Today however, I performed (what I thought was) a simple 'disaster scenario', but things didn't go as I expected. It would be great if someone could shed some light on this, I'm sure I'm misunderstanding something.

Setup: 3 x SATA 2TB drive in RAIDZ.
Disaster: a freak accident wipes one of the drives clean.

I restart the NAS, and FreeNAS tells me the pool is degraded. Of course. Data is all still available, good.

Then I performed a scrub. With only 50 or so GB of testdata, this went very quickly and suddenly the red light turns green and tells me the pool is healthy.

But from my (GUI) point-of-view, this is what it looks like:

http://i.imgur.com/sI6f3.png

As you can see, ada0 is the drive I erased. However, the drives are now called *p2 and the ada0 drive doesn't show its serialnr.

edit: I now also see that if I click 'Edit' next to the serial-less drive, the popup screen tells me that the drive is ada2,greyed-out. Now I'm even more confused, since clearly the 'real' ada2 is a drive I didn't monkey around with and is shown, serial and all, in the pool. Uh?!?
────────────────────
### REQUIREMENTS
Answer these questions from the FreeNAS post:
(a) What drives make up the RAIDZ setup?
(b) About how much test data was on the pool during the scrub?
(c) Which drive does the popup name after a click on 'Edit' next to the drive without a serial number?

Records from a dataset:
────────────────────
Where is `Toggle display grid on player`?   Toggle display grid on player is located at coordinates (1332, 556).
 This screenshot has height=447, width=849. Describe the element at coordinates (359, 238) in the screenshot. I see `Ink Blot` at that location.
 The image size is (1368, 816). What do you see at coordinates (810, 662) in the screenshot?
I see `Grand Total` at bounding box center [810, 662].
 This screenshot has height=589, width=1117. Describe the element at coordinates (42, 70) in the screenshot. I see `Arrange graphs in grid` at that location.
────────────────────
### CORRECT RESULT
(a) Three SATA 2TB drives.
(b) About 50 GB.
(c) ada2, shown greyed out.